** Opening Materials provided block **

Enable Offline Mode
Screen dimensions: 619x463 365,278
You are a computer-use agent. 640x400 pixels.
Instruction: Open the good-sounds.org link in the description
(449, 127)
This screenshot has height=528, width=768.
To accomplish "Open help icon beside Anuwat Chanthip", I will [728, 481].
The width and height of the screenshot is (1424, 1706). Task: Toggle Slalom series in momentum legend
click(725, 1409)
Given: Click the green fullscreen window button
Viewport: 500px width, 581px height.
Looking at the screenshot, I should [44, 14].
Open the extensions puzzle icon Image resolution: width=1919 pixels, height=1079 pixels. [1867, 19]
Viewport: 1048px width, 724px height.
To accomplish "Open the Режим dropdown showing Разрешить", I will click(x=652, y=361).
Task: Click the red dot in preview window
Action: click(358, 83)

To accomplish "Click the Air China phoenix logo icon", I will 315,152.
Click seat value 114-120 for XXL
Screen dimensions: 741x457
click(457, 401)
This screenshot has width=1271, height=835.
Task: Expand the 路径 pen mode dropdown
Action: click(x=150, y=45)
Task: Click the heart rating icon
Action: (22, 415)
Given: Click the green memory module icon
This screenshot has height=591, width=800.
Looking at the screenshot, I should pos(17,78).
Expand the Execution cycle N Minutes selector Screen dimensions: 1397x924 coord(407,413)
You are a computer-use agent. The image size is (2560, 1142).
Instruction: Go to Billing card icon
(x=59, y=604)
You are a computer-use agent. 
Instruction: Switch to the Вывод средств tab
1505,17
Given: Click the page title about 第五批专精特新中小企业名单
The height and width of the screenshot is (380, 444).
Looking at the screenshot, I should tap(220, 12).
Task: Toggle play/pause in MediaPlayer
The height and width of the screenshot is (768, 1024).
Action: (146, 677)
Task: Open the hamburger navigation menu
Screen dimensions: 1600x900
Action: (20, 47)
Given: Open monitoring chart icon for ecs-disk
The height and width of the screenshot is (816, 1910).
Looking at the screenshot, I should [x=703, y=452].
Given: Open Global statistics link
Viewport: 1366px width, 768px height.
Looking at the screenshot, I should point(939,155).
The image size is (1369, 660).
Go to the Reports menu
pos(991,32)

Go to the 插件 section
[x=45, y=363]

** Closing Materials provided block **

▶ _Problem to work on_: From the line containing "Given: Open monitoring" to the last line of the data above, copy each line exactly and add nothing.

▶ _Solution to the problem_:
Given: Open monitoring chart icon for ecs-disk
The height and width of the screenshot is (816, 1910).
Looking at the screenshot, I should [x=703, y=452].
Given: Open Global statistics link
Viewport: 1366px width, 768px height.
Looking at the screenshot, I should point(939,155).
The image size is (1369, 660).
Go to the Reports menu
pos(991,32)

Go to the 插件 section
[x=45, y=363]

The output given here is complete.